TRAVAIL DEMANDÉ:
Rédigez la suite du texte sur Hendaye et la Deuxième République espagnole en reprenant juste après sa dernière phrase.

TEXTE À LIRE:
======

Le 14 avril 1931, deux jours après les élections municipales qui ont donné la majorité à une coalition antimonarchiste, l’Espagne proclame la Deuxième République qui ne connaitra que le désordre, la haine et les rivalités et  ne s’achèvera, exsangue, qu’en 1939, au terme d’une abominable guerre civile.
En janvier 1930, le général Primo de Rivera ayant perdu ses soutiens s’était retiré laissant l’Espagne sans véritable gouvernement aux prises avec les conséquences du krach de Wall Street. Le 17 août 1930, tout ce que l’Espagne recélait d’opposants à la monarchie : socialistes, syndicalistes, autonomistes catalans et basques, s’accordaient sur le pacte de San-Sebastian prévoyant l’avènement de la république. L’année suivante, les élections du 12 avril leur donnent une écrasante victoire mais sont entachées par de multiples révoltes populaires faisant déjà de nombreuses victimes, tout particulièrement dans le clergé catholique. Deux jours plus tard, Alphonse XIII quitte le royaume.

De Hendaye, la Grande Histoire ne retiendra pour ces périodes troubles que ses mérites dans l’accueil exemplaire qu’elle réserva à la masse considérable de réfugiés vaincus et démunis qui, franchissant la frontière à pied par les ponts de Santiago et de Béhobie ou à la rame par Xingudi, déferla sur la ville au cours de l’été 1936
Pour expliquer cette attitude vertueuse qui étonna la France et bien des ambassades qui furent nombreuses à venir observer ce phénomène, il convient très certainement de rappeler les liens si particuliers qui de tous temps et en toutes circonstances ont unis les populations bordant Xingudi. Depuis longtemps déjà, chaque fois que les deux royaumes de France et d’Espagne se décidaient à la guerre, les riverains de la Bidassoa convenaient de dispositions propres à garantir la sécurité des personnes et des biens comme celle de leurs échanges commerciaux.

======

BLOC DE DONNÉES:
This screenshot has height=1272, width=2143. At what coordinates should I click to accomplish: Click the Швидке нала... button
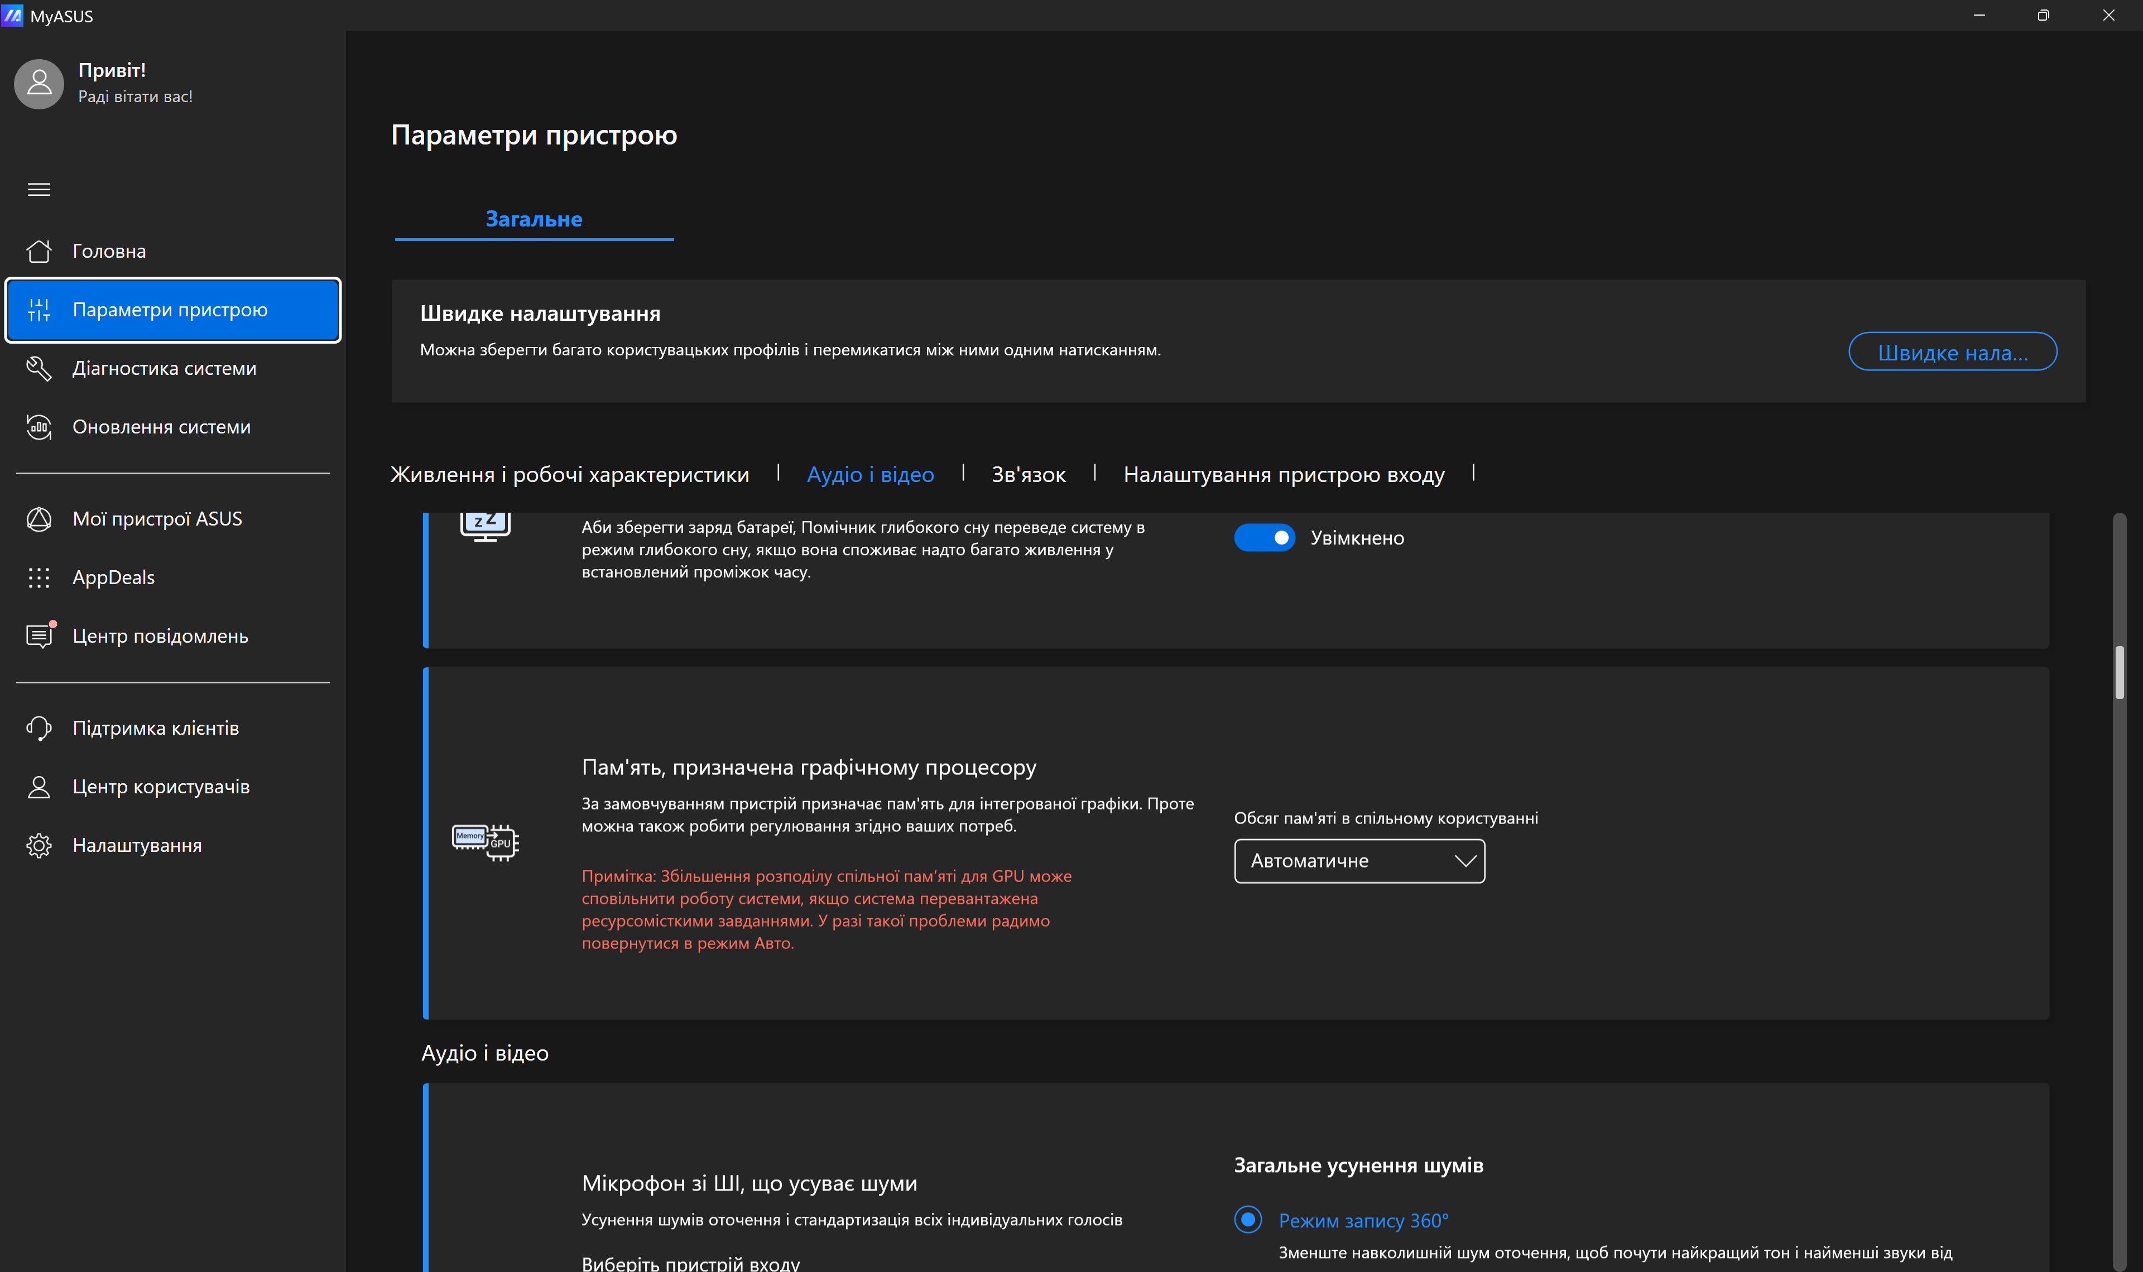(x=1952, y=352)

======

RÉSULTAT FINAL:
Une autre explication mérite tout autant d’être retenue. Elle tient à la communauté d’esprit qui unissait alors la municipalité de Hendaye aux promoteurs d’une république en Espagne.

Depuis 1924, bon nombre d’opposants au régime de Primo de Rivera se réfugient à Hendaye. Parmi les plus prestigieux on trouve Miguel de Unamuno (1864-1936), poète, romancier, dramaturge et philosophe et José Ortega y Gasset (1883-1955), philosophe, sociologue, homme de presse et homme politique. Au cours de cet exil, ils organiseront au profit des Hendayais plusieurs conférences comme celles des 23 août et 8 décembre1925, au Casino, sur le thème des Droits de l’Homme. Le 9 juin 1926, un banquet réunissant plus de 220 convives venus de Bilbao, de Vitoria et de Saint-Sébastien, est organisé par Ortega y Gasset à l’Hôtel Eskualduna en l’honneur des succès littéraires d’Unamuno. A partir de l’année 1930, plusieurs autres réfugiés antimonarchistes s’installent à Hendaye. A n’en pas douter, ces réfugiés politiques bénéficient d’une grande liberté d’action et, manifestement, du soutien de la municipalité de Hendaye.
Son maire, Léon Lannepouquet est républicain, radical-socialiste très exactement. Elu pour une première mandature en 1919, durant laquelle il assura les fonctions de premier adjoint de la municipalité Choubac, il accéda au poste de maire en 1925. Son implantation à Hendaye est à cette époque incontestable au point que le 5 mai 1929, la liste « Union des Gauches » qu’il conduit est seule à se présenter aux suffrages des 1300 Hendayais inscrits. Parmi les 1066 votants et les 1027 suffrages exprimés, elle recueille ... 1015 voix !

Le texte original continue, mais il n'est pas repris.